WASHINGTON — The Supreme Court has ruled that Aereo, the upstart television streaming service, violated copyright laws by resending broadcast signals without paying licensing fees.

In a 6-3 decision, justices said the law forbids unlicensed companies to “transmit” copyrighted shows to the viewing public. Aereo argued, unsuccessfully, that it was transmitting signals to individual customers through the use of tiny rented antennas.

The decision is a major victory for TV broadcasters, who depend increasingly on licensing revenues from cable and satellite services.

Two veteran Washington attorneys, Paul Clement and David Frederick, presented the contrasting arguments in the case, ABC v. Aereo.

Clement, a former solicitor general who represented ABC and other broadcasters, called Aereo a “gimmick” that allows “thousands of paying strangers to watch live TV online” without paying a licensing fee to the broadcasters for their copyrighted programs.

This violates the Copyright Act of 1976, he said, adopted in part to deal with the advent of cable TV service. Broadcasters were given an exclusive right to any program that is “publicly” performed or transmitted to the public “by means of any device or process.” This could describe a cable TV tower, and it also describes Aereo precisely, he said.

But Aereo came up with what some say is an ingenious way around the law.

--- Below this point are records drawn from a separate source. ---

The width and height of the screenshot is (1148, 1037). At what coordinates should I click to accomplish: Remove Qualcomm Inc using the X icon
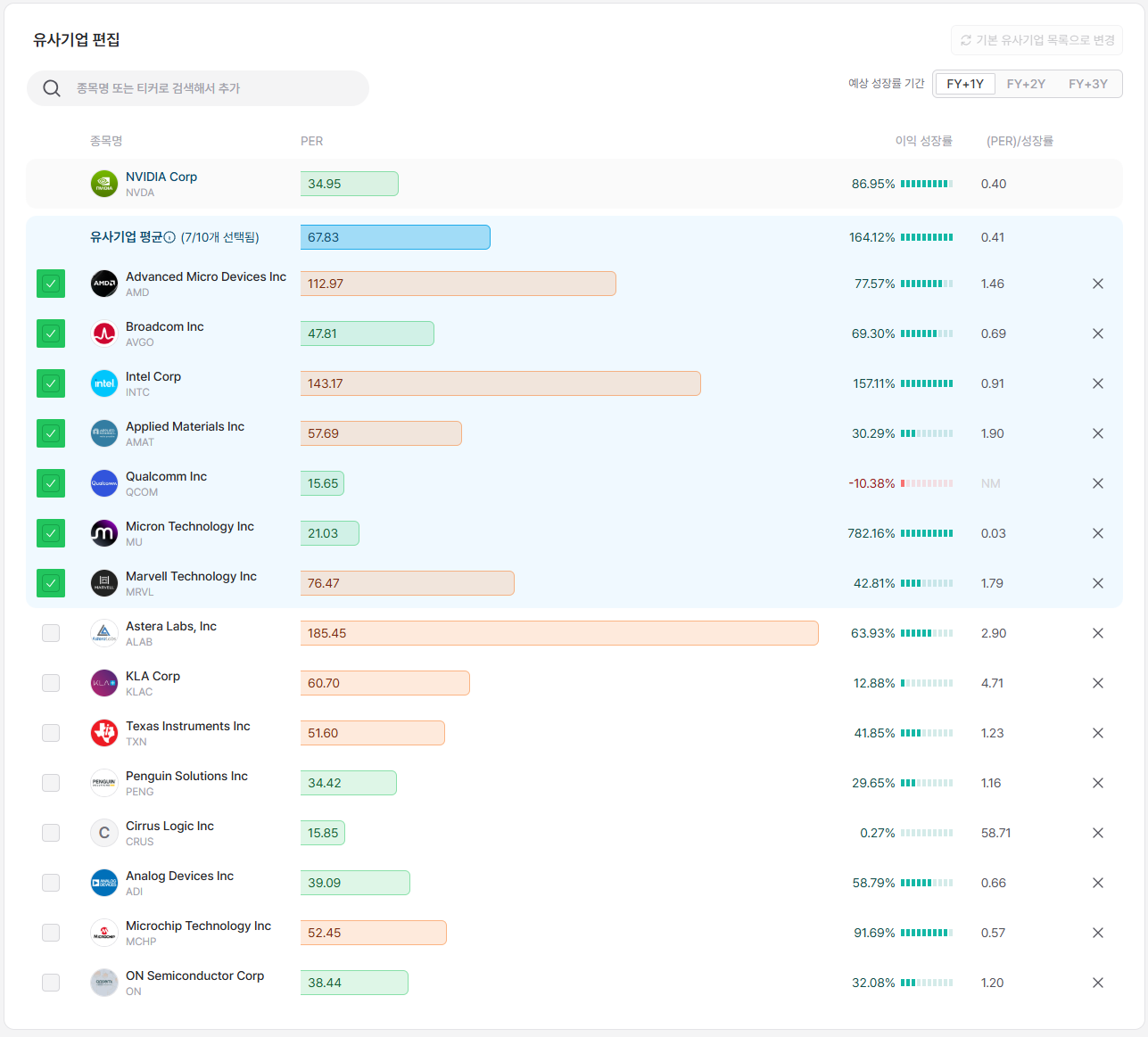point(1098,483)
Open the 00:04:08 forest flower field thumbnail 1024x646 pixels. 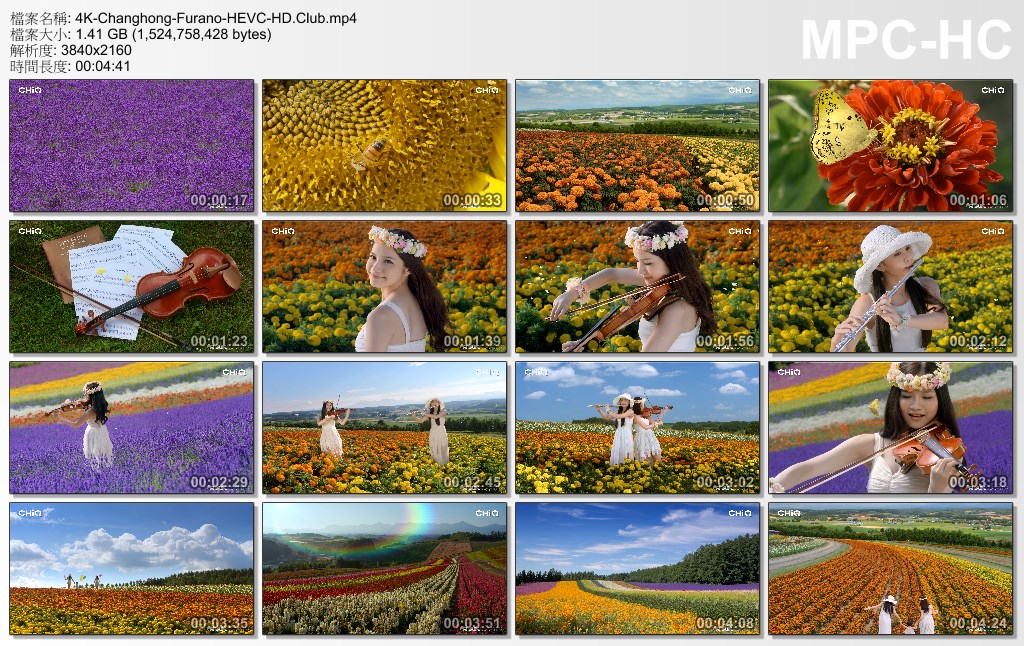pyautogui.click(x=638, y=569)
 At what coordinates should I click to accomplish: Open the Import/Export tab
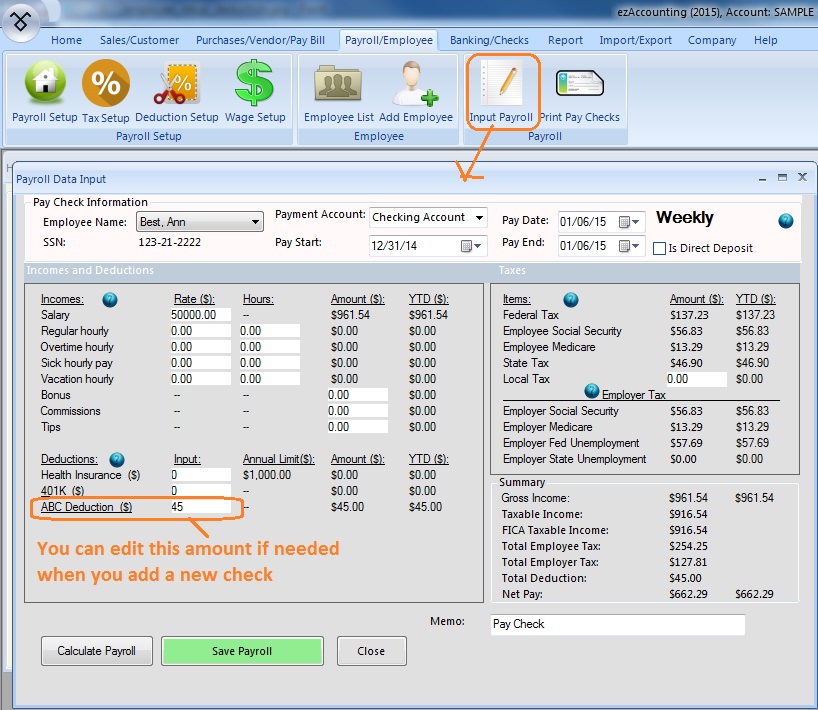pos(635,41)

It denies that its service amounts to a “public” airing of programs, but is merely a new way for individual consumers to watch programs they could see for free.

The service works like this: In New York, subscribers rent a tiny antenna devoted to their own individual use at a Brooklyn facility. Through it, they capture free over-the-air TV signals in the area. Frederick, representing Aereo, compared this to a set of old-fashioned “rabbit ears” on a TV.

“It’s no different than if I’m at home, and I have an antenna or rabbit ears on my TV, and I know what channels I can get,” Frederick said. “Consumers have a right to get over-the-air signals that are free to the public,” he added.

He likened Aereo to the 1980s-era video recorders that allowed consumers to record copies of programs to be viewed at home. In 1984, the high court ruled that recording programs at home for later viewing did not violate copyright laws.

Justice Department attorney Malcolm Stewart, in a brief appearance, said the government agrees with broadcasters that Aereo is violating copyright laws by transmitting broadcast signals without a license. Among the broadcasters that urged the court to shut down Aereo was Tribune Co., parent company of the Los Angeles Times and Chicago Tribune.

Aereo charges as little as $8 a month for its service and allows subscribers to store 20 hours of programming or more for later viewing. Besides New York, it is available in Baltimore, Boston, Atlanta, Detroit, Cincinnati, Miami and several cities in Texas.